As Marx says, here what Colonialism and racism do is to expose the true nature of Capitalist exploitation by undermining the notion that individuals are free or equal.

It is the great merit of E.G. Wakefield to have discovered, not anything new about the Colonies, but to have discovered in the Colonies the truth as to the conditions of capitalist production in the mother country. As the system of protection at its origin attempted to manufacture capitalists artificially in the mother-country, so Wakefield’s colonization theory, which England tried for a time to enforce by Acts of Parliament, attempted to effect the manufacture of wage-workers in the Colonies. This he calls “systematic colonization.”
First of all, Wakefield discovered that in the Colonies, property in money, means of subsistence, machines, and other means of production, does not as yet stamp a man as a capitalist if there be wanting the correlative — the wage-worker, the other man who is compelled to sell himself of his own free will. He discovered that capital is not a thing, but a social relation between persons, established by the instrumentality of things.” (p 717)

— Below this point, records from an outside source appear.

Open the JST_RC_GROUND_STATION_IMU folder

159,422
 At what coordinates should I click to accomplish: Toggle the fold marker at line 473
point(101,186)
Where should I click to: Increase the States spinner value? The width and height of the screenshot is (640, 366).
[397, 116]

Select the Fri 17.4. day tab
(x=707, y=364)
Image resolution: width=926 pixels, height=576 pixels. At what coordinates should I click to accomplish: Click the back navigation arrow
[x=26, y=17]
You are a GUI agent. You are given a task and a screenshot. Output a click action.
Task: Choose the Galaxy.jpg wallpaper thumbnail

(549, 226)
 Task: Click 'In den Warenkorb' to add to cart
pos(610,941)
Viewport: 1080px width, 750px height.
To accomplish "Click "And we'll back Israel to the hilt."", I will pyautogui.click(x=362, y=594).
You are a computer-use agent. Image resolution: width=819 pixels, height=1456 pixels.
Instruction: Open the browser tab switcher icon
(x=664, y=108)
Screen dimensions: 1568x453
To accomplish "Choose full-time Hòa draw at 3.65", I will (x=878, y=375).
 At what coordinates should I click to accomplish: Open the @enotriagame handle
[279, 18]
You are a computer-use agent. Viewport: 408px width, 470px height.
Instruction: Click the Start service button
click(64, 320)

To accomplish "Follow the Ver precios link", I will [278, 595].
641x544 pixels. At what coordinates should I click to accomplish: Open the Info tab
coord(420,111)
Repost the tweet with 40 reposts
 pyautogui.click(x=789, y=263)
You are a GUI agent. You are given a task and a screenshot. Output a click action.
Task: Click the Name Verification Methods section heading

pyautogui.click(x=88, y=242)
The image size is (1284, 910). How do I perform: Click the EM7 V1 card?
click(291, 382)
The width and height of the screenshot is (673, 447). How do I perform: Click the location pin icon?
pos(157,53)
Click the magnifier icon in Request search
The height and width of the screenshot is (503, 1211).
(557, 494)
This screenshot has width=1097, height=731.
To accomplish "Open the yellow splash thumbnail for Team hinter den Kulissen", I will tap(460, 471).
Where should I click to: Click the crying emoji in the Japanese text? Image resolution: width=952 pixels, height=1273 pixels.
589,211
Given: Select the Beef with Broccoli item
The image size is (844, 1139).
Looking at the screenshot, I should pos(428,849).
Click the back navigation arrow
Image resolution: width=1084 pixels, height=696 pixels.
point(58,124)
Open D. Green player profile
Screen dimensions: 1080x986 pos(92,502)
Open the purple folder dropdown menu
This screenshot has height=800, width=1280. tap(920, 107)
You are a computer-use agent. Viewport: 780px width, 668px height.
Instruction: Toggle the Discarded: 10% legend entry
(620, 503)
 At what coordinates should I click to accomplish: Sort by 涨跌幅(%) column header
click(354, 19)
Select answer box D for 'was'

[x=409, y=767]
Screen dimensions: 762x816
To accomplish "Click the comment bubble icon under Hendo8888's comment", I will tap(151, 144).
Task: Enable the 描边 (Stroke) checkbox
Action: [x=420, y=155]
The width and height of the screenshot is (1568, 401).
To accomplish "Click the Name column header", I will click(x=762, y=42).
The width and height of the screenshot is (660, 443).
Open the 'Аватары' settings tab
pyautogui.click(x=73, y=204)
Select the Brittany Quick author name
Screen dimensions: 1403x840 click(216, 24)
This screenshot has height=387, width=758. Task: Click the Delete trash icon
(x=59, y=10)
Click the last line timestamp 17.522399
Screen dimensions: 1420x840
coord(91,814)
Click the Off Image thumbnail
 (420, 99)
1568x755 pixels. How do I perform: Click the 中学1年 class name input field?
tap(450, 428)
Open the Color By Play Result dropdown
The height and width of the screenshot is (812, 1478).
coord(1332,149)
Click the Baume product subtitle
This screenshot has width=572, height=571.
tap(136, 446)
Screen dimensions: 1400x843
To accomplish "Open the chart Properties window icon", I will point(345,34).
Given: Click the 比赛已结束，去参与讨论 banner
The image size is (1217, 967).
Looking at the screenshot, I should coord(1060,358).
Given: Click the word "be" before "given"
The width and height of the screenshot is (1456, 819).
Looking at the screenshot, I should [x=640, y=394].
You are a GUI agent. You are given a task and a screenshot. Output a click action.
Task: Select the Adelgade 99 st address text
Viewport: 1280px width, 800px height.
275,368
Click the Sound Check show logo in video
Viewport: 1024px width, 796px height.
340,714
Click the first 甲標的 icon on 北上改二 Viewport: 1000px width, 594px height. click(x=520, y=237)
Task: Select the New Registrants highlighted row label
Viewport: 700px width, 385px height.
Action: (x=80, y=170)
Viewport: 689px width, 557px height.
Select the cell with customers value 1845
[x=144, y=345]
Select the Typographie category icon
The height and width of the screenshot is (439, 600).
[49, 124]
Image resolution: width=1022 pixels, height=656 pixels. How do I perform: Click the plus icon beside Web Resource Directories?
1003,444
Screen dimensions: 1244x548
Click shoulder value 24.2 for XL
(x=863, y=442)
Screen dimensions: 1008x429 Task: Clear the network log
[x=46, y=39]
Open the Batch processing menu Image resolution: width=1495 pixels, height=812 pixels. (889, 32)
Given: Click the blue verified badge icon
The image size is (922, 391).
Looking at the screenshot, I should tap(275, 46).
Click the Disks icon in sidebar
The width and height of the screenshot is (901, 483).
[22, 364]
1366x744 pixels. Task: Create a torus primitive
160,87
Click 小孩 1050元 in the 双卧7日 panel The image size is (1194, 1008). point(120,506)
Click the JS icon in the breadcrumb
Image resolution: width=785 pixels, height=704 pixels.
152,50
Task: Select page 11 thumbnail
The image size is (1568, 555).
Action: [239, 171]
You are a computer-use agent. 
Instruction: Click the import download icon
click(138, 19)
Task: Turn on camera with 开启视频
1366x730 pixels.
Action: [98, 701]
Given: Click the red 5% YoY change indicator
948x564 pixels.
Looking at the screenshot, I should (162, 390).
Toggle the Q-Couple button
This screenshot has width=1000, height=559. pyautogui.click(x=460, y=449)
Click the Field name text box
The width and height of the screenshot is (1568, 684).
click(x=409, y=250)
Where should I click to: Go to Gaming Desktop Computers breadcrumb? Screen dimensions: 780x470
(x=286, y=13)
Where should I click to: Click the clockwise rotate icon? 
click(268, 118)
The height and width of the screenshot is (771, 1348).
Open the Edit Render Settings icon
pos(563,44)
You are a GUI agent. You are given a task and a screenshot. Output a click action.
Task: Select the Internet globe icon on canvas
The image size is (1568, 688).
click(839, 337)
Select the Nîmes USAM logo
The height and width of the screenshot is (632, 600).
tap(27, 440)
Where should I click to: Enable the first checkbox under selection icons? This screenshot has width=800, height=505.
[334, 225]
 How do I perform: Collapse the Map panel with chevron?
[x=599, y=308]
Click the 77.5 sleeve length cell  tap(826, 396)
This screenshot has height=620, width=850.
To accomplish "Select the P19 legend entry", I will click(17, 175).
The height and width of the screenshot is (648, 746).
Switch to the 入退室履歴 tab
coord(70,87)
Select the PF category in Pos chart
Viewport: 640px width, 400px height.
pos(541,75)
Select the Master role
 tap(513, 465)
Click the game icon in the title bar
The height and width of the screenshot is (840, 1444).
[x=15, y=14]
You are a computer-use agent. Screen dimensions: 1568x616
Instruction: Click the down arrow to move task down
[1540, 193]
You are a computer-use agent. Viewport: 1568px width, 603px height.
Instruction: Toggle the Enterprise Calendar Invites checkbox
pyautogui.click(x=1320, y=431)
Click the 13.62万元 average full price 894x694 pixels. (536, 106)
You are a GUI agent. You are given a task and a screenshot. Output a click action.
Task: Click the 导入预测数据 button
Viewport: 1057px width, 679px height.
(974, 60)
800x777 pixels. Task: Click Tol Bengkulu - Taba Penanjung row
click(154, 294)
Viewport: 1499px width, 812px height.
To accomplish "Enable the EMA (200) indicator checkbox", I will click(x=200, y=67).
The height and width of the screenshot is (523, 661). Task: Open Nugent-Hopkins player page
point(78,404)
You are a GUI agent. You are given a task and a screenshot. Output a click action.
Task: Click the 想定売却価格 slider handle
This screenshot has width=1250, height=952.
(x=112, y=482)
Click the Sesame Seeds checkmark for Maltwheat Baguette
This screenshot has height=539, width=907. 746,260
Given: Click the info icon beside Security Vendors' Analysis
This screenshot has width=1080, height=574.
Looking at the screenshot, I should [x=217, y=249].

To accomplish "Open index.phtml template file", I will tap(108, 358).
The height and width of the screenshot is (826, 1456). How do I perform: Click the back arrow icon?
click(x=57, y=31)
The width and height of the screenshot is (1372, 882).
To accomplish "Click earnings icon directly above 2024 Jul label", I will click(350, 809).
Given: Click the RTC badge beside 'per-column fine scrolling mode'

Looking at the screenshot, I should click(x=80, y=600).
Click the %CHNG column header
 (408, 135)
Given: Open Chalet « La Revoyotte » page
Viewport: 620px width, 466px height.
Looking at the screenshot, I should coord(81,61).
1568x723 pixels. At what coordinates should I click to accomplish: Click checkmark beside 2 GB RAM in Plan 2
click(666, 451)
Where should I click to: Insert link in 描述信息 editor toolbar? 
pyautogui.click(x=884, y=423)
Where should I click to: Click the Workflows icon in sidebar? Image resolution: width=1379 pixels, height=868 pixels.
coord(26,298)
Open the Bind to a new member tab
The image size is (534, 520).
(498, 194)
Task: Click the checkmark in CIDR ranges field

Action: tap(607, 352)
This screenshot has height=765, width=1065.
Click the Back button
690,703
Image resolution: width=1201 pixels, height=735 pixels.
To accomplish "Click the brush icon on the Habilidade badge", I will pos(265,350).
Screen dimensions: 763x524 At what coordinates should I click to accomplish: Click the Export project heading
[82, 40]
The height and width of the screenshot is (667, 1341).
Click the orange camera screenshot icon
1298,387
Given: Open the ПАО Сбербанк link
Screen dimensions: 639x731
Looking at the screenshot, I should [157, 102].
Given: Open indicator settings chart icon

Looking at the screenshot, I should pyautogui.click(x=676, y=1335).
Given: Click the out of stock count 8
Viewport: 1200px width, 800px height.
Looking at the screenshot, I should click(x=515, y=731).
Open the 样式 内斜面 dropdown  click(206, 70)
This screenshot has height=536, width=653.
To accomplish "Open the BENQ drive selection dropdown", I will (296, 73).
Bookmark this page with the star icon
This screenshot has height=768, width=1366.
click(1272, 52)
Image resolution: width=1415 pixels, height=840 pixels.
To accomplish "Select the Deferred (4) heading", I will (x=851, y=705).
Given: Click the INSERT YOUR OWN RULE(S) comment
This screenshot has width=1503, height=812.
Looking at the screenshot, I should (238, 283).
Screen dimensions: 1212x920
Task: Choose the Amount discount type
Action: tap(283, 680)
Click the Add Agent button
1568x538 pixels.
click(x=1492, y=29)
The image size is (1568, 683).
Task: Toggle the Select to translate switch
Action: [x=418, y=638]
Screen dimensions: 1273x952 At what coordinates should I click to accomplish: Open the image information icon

This is a reference to the point Marx also makes in Value, Price and Profit and elsewhere that in the US, workers who emigrated there, soon saved up enough money to buy a piece of land and turn themselves back into peasants, into private property owners. In so doing, they undermined capitalist production, so capital attempted to use legislation to impose artificially high land prices.

In fact, its this inability to hold on to free wage labourers in the colonies that provokes a resort to the use of slave labour, which is, as Marx elaborated earlier a very inefficient form of labour for extracting surplus production.

But, under these conditions, not only is the price of labour raised, and the possibility of accumulating capital diminished, the other things that go along with it are also absent. The division between town and country does not exist, and so the basis for division of labour based on it, of trade between town and country, and development of the home market are absent.

Marx quotes Merivale, who exposes the true situation.

On account of the high wages, says his disciple, Merivale, there is in the colonies “the urgent desire for cheaper and more subservient labourers — for a class to whom the capitalist might dictate terms, instead of being dictated to by them.... In ancient civilized countries the labourer, though free, is by a law of Nature dependent on capitalists; in colonies this dependence must be created by artificial means.” (p 721)

The solution proposed by Wakefield was to subvert all of the supposed laws of capitalism based on the notion of freedom and equality.

The trick is how to kill two birds with one stone. Let the Government put upon the virgin soil an artificial price, independent of the law of supply and demand, a price that compels the immigrant to work a long time for wages before he can earn enough money to buy land, and turn himself into an independent peasant. The fund resulting from the sale of land at a price relatively prohibitory for the wage-workers, this fund of money extorted from the wages of labour by violation of the sacred law of supply and demand, the Government is to employ, on the other hand, in proportion as it grows; to import have-nothings from Europe into the colonies, and thus keep the wage labour market full for the capitalists.” (p 722-3)

The consequence was that the emigrants avoided the English colonies, where this was practised and went instead to the US. But, ultimately, the surplus population created in Europe, flooded into the Eastern United States to an extent that its westward drift could not keep pace with it. An increasing working class population thereby accumulates in the Eastern Seaboard of the United States, where the majority of capitalist development occurs.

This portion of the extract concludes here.